President Zuma's close ties to the family have raised eyebrows among South Africa's public, but both the president and the Gupta family have denied any wrongdoing. President Zuma did admit in an affidavit on Tuesday that he was an "implicated person" in the report.

"It's hard to see his efforts as anything but an infantile attempt to delay what we expect to be quite a damaging report on him," Phillip de Wet, associate editor with South Africa's Mail & Guardian weekly, told DW.

People dressed in red T-Shirts holding a poster that reads "Vote EFF".
The opposition EFF party is demanding President Zuma's resignationImage: Getty Images/AFP/M. Safodien

The president has been fighting a growing chorus of voices calling for his resignation, both from the opposition and his own African National Congress (ANC) party.

"Jacob Zuma is not competent enough to be president of this country," said opposition lawmaker Younus Vawda during Tuesday's debate. He was among members of Parliament from the opposition Economic Freedom Fighters (EFF) party who were ejected during Tuesday's debate for disrupting the president's speech.

Anti-Zuma calls from within the ANC

Anger over Zuma is also growing within his party and civil society over the number of corruption allegations against him. Frustrations are also rising after the judiciary brought in fraud charges against popular Finance Minister Pravin Godhan, viewed by many as a bedrock of stability in the face of economic decline. They are seen as an attempt to settle political scores, even by some camps within the ruling party.

"President Zuma is the president of the ANC. When I say the entire ANC leadership that has already taken collective responsibility must take the fall, I meant everybody, including myself, including President Zuma," ANC parliamentary chief whip Jackson Mthembu said last week.

A portrait picture of an elderly gentleman in a suit.
Anger is growing over legal charges against popular Finance Minister Praving GordhanImage: picture-alliance/AP Photo/S. van Zuydam

During Tuesday's debate, President Zuma assured the finance minister of his support, but told Parliament that he had no right to intervene in the legal case against him.

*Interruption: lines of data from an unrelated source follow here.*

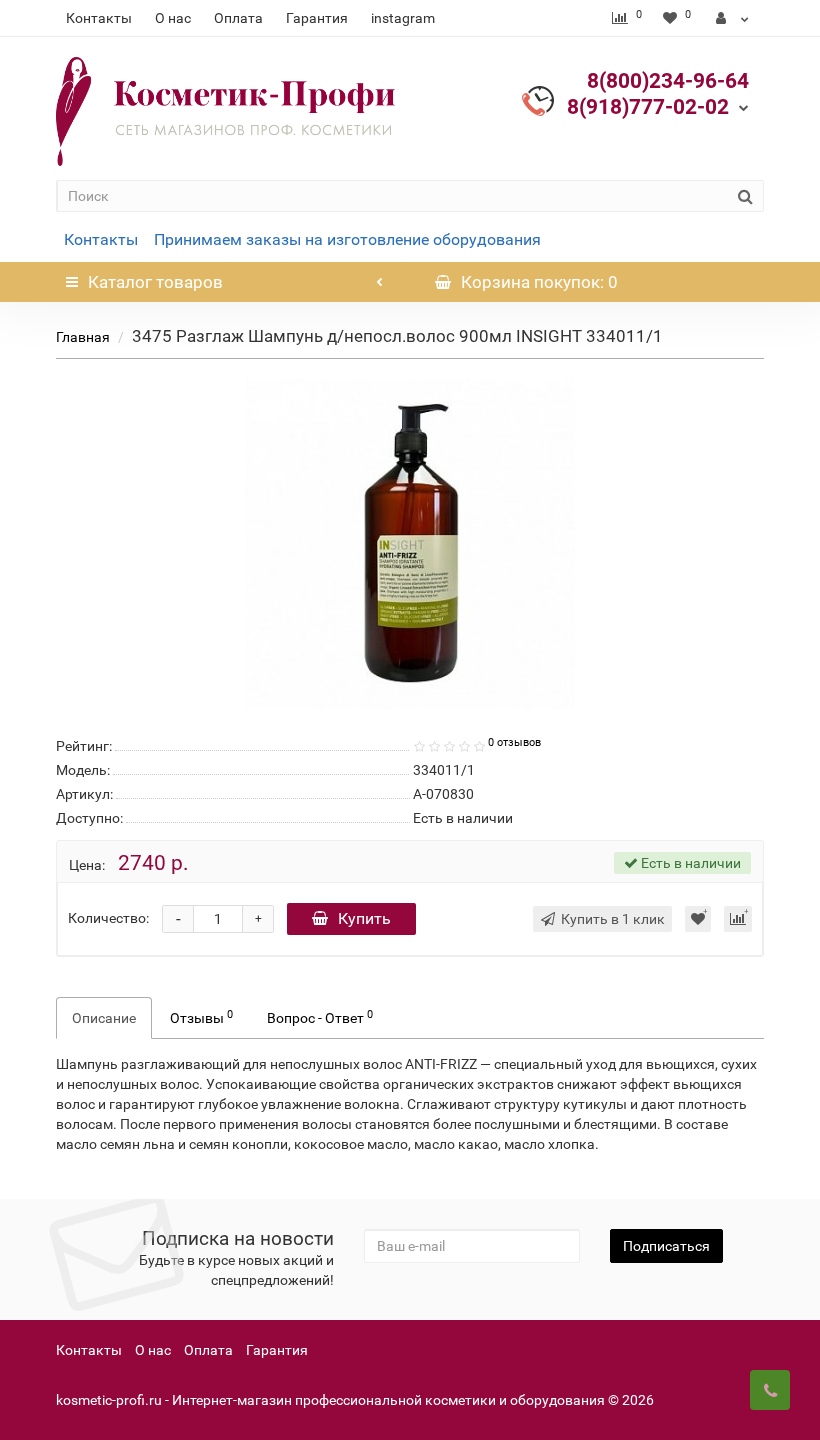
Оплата (238, 18)
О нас (173, 18)
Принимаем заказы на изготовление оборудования (347, 239)
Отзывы (201, 1017)
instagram (403, 18)
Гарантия (317, 18)
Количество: (108, 918)
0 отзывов (514, 742)
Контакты (99, 18)
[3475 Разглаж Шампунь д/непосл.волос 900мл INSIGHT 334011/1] (410, 544)
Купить (364, 918)
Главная (83, 337)
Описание (104, 1018)
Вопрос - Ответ (320, 1017)
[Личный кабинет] (732, 18)
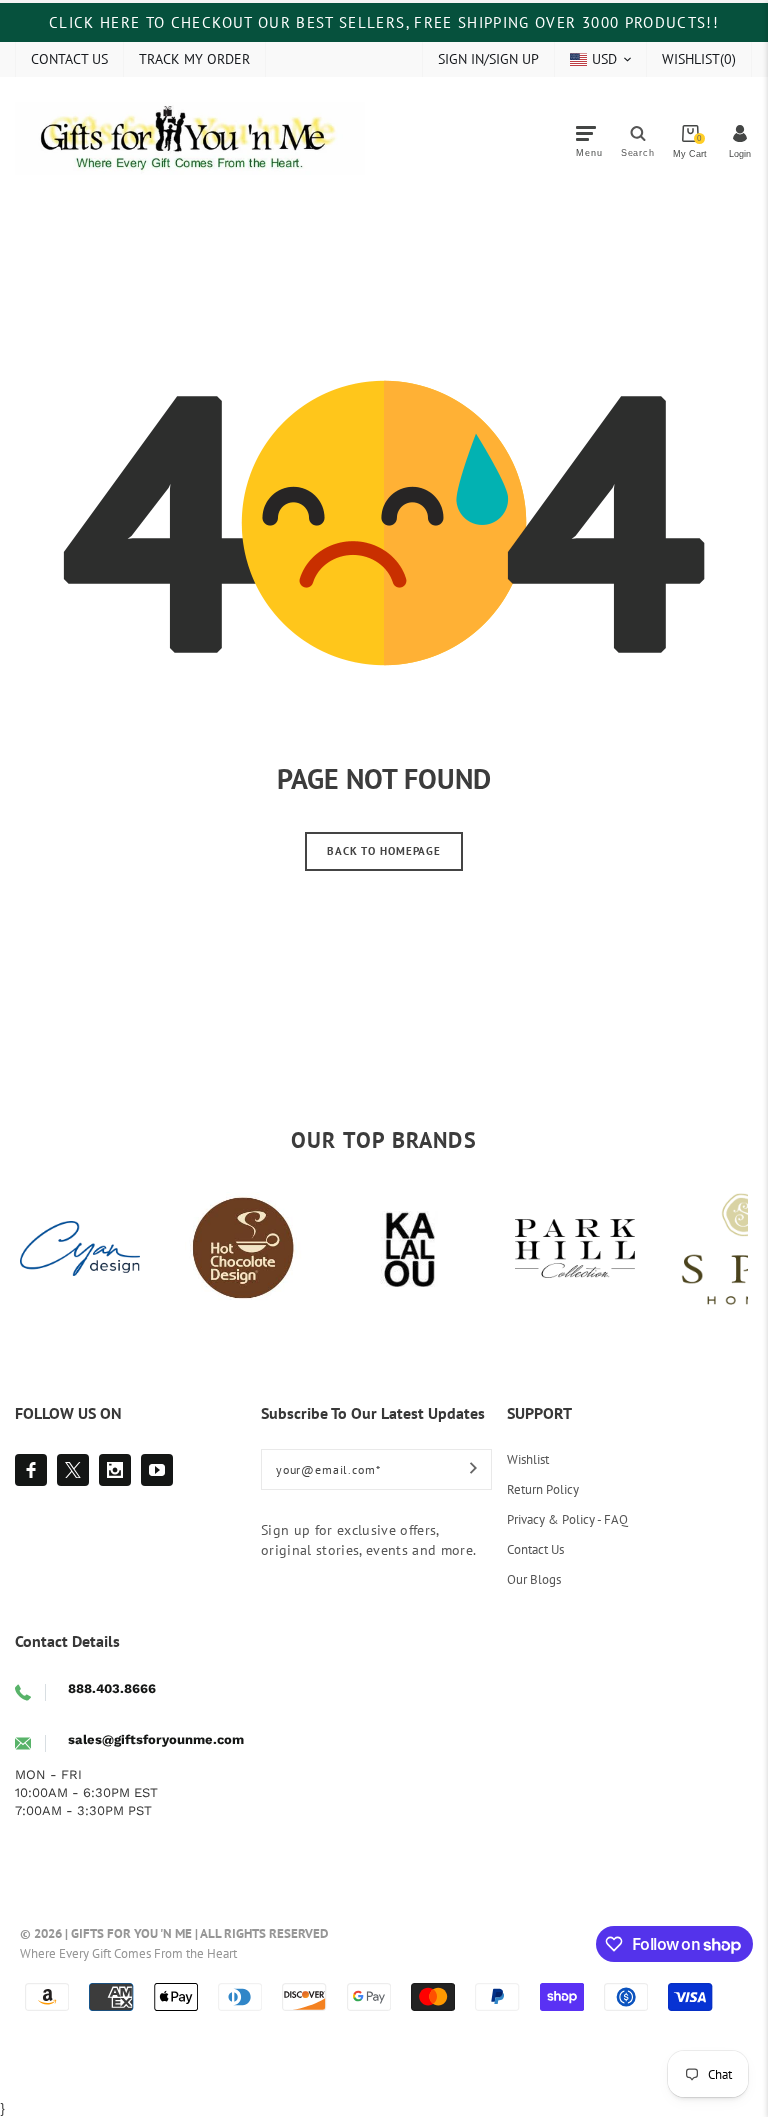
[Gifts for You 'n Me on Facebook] (31, 1470)
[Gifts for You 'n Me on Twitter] (73, 1470)
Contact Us (535, 1549)
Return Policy (543, 1489)
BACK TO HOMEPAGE (384, 851)
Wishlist (528, 1459)
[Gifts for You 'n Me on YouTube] (157, 1470)
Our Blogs (534, 1579)
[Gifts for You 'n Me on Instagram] (115, 1470)
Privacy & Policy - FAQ (567, 1519)
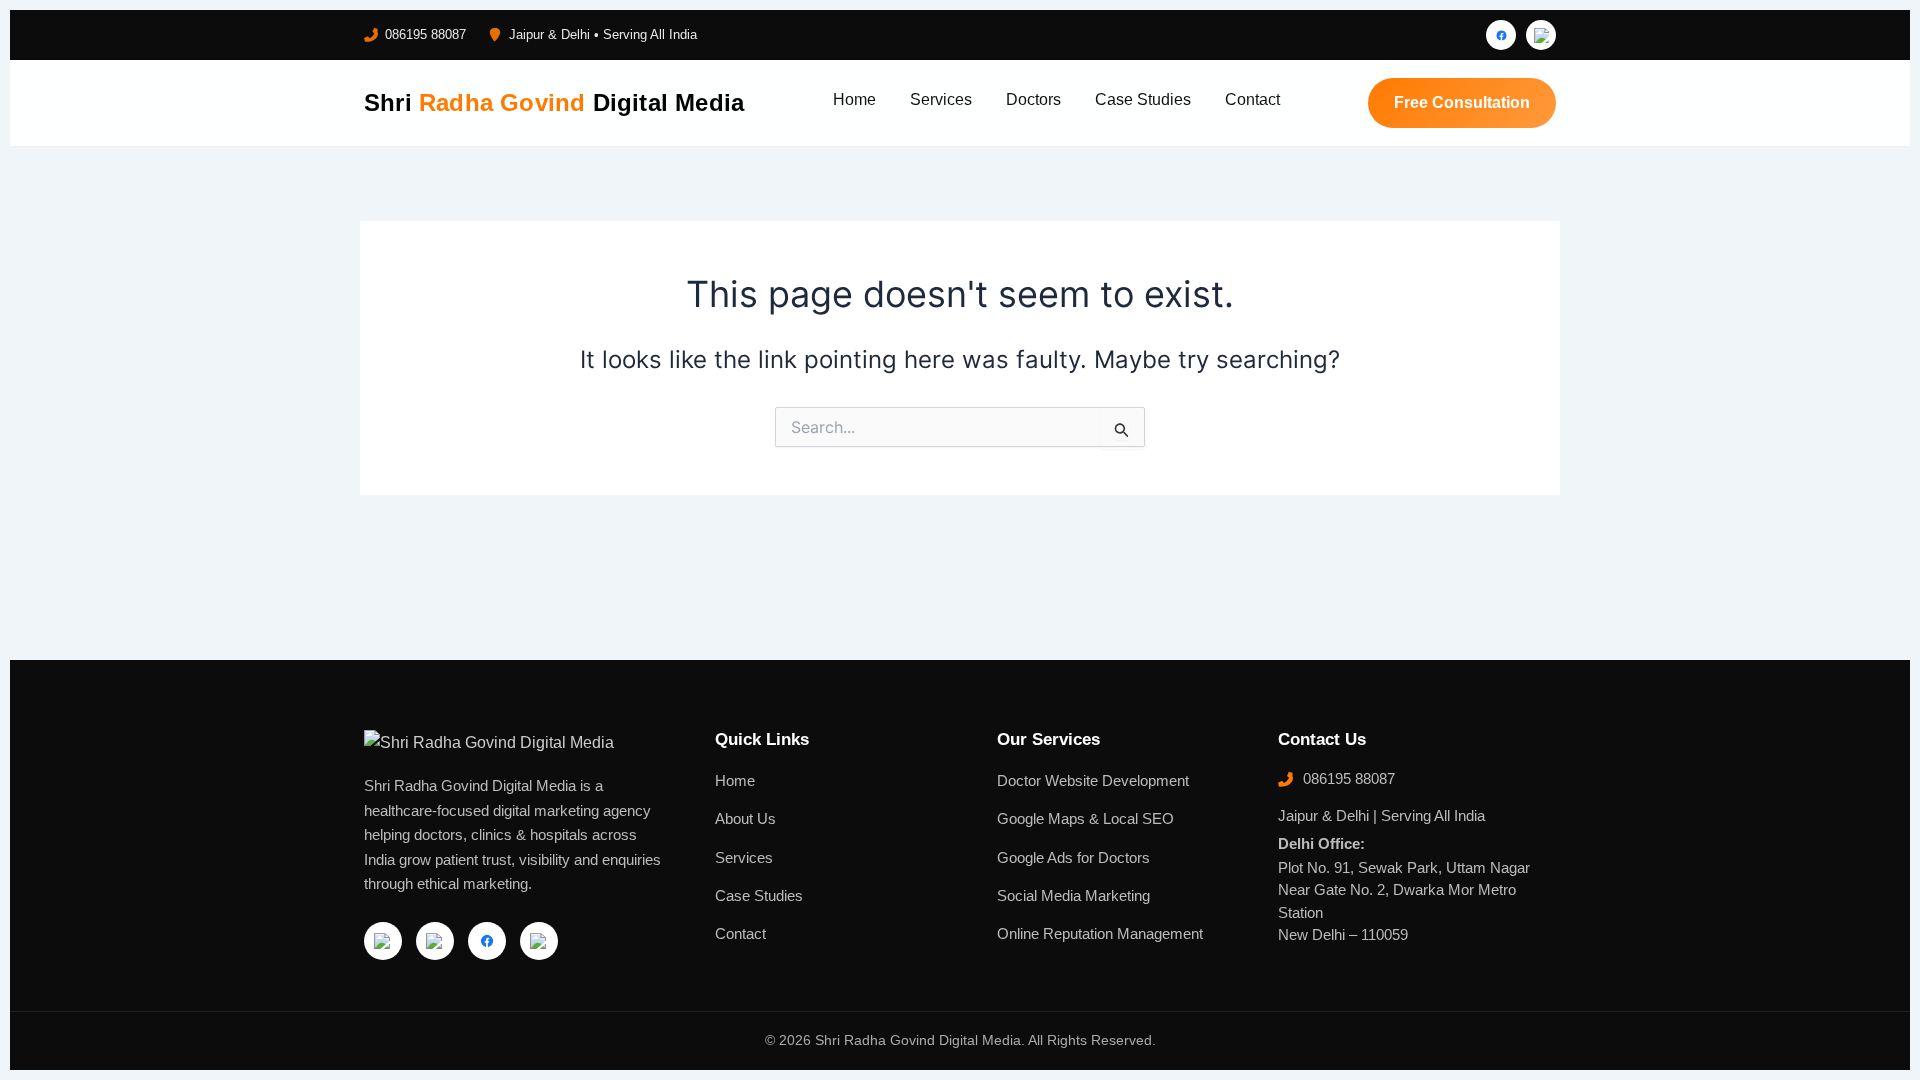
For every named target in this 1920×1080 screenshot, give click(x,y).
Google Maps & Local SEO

"Only a court can look and judge on that matter," Zuma said.

Delaying tactics

Fighting the release of the report could give Zuma time to try to quell growing dissent within his party, experts say.

"Given a couple of months, Zuma might be able to reaffirm his position in the African National Congress. If he can see the report released under those kinds of conditions, he has a much greater chance of surviving that fact," the Mail and Guardian's de Wet told DW.

But despite the struggle for power getting worse within the ANC, nobody can predict the president's fate at the moment.

"President Jacob Zuma seems to be in a weaker position than he has ever been in his time in office," said de Wet. "We have written his epitaph many times before and there is a reason we started calling him the 'Teflon president' after surviving all of these assaults."